### Problem to work on
Retype the rows that begin with the line containing "The width and" and continue through the last of the rows, leaving the pictures out of your answer.

— BEGIN Given records —

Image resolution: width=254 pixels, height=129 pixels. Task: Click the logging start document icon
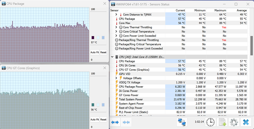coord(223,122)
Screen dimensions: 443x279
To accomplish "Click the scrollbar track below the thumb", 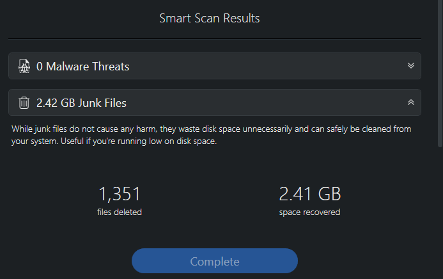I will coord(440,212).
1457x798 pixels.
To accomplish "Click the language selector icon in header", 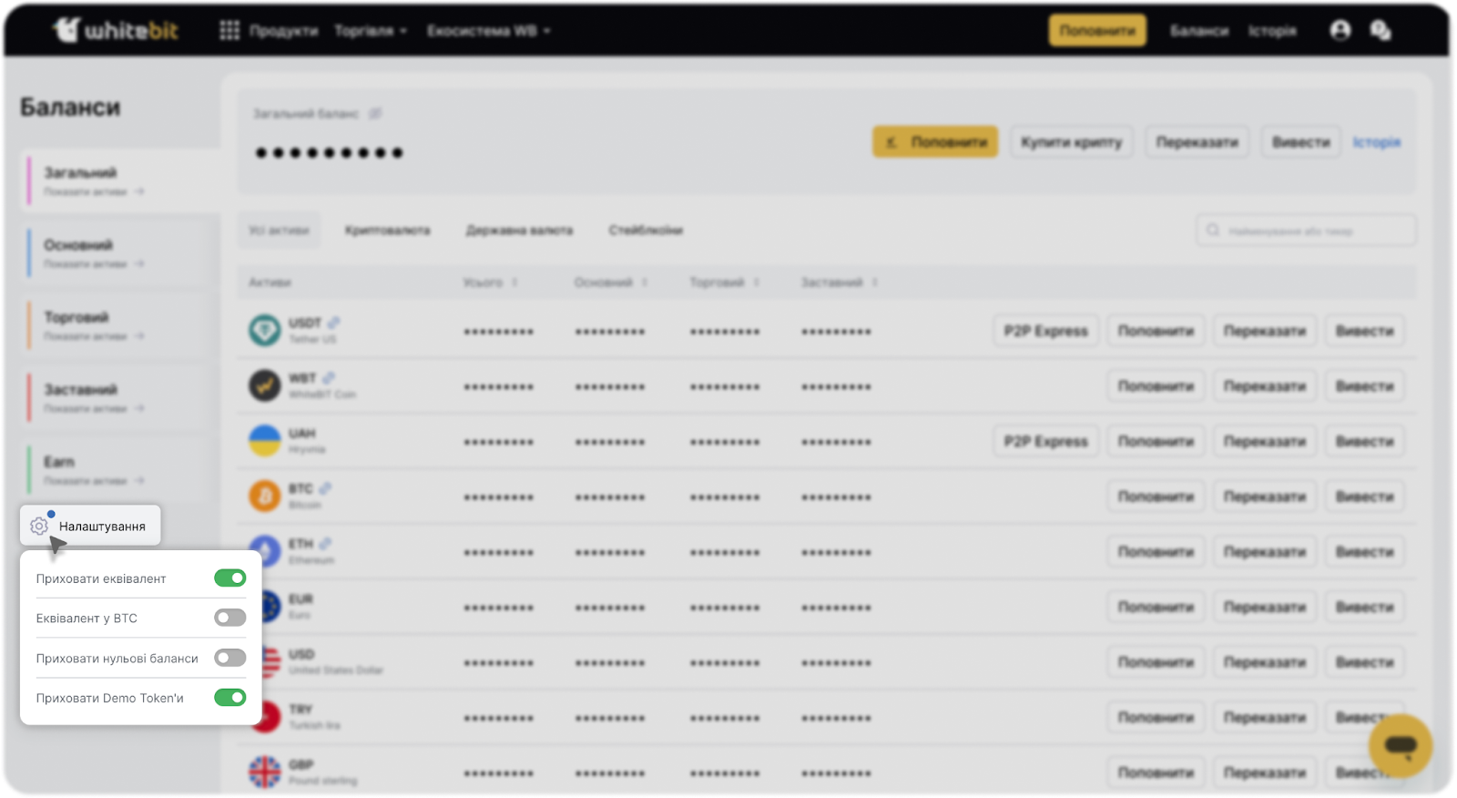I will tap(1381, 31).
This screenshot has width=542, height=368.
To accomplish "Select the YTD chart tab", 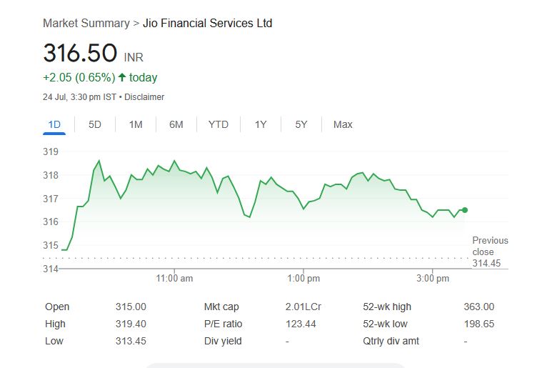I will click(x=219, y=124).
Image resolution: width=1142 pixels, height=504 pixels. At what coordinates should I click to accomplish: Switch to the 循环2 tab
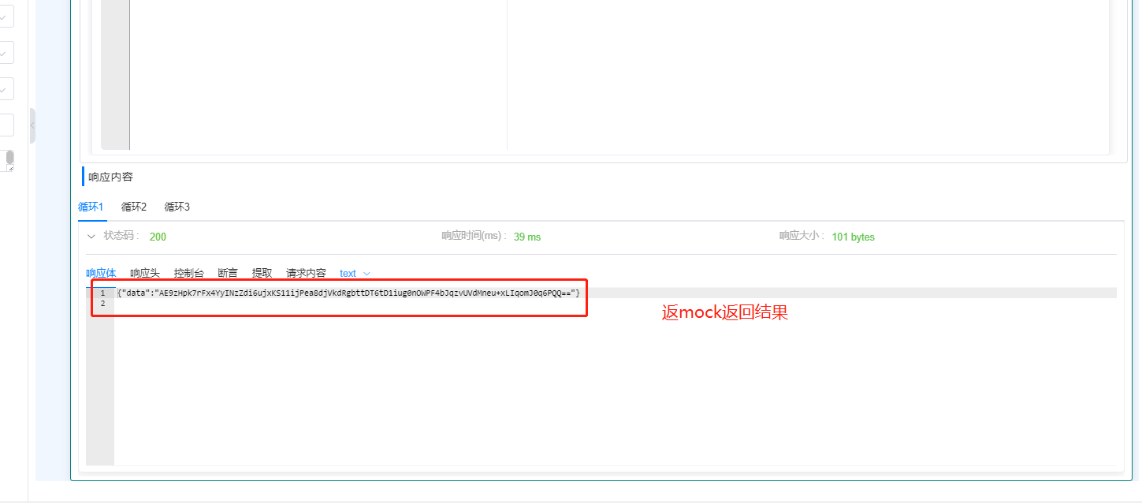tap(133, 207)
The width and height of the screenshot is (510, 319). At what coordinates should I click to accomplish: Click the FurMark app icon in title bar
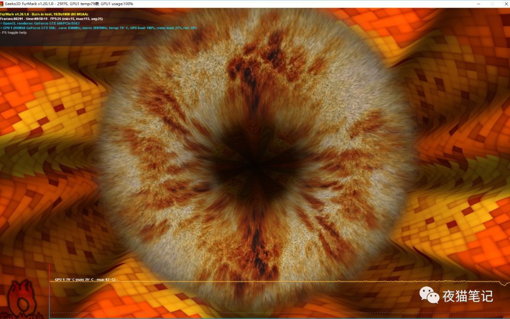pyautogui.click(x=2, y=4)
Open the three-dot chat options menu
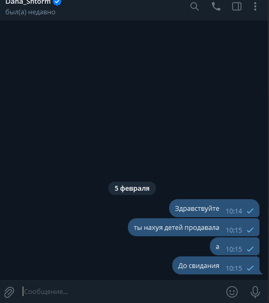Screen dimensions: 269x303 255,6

— END Given records —

### Right answer
The width and height of the screenshot is (510, 319). At what coordinates should I click to accomplish: Click the FurMark app icon in title bar
pyautogui.click(x=2, y=4)
Open the three-dot chat options menu
Screen dimensions: 269x303 255,6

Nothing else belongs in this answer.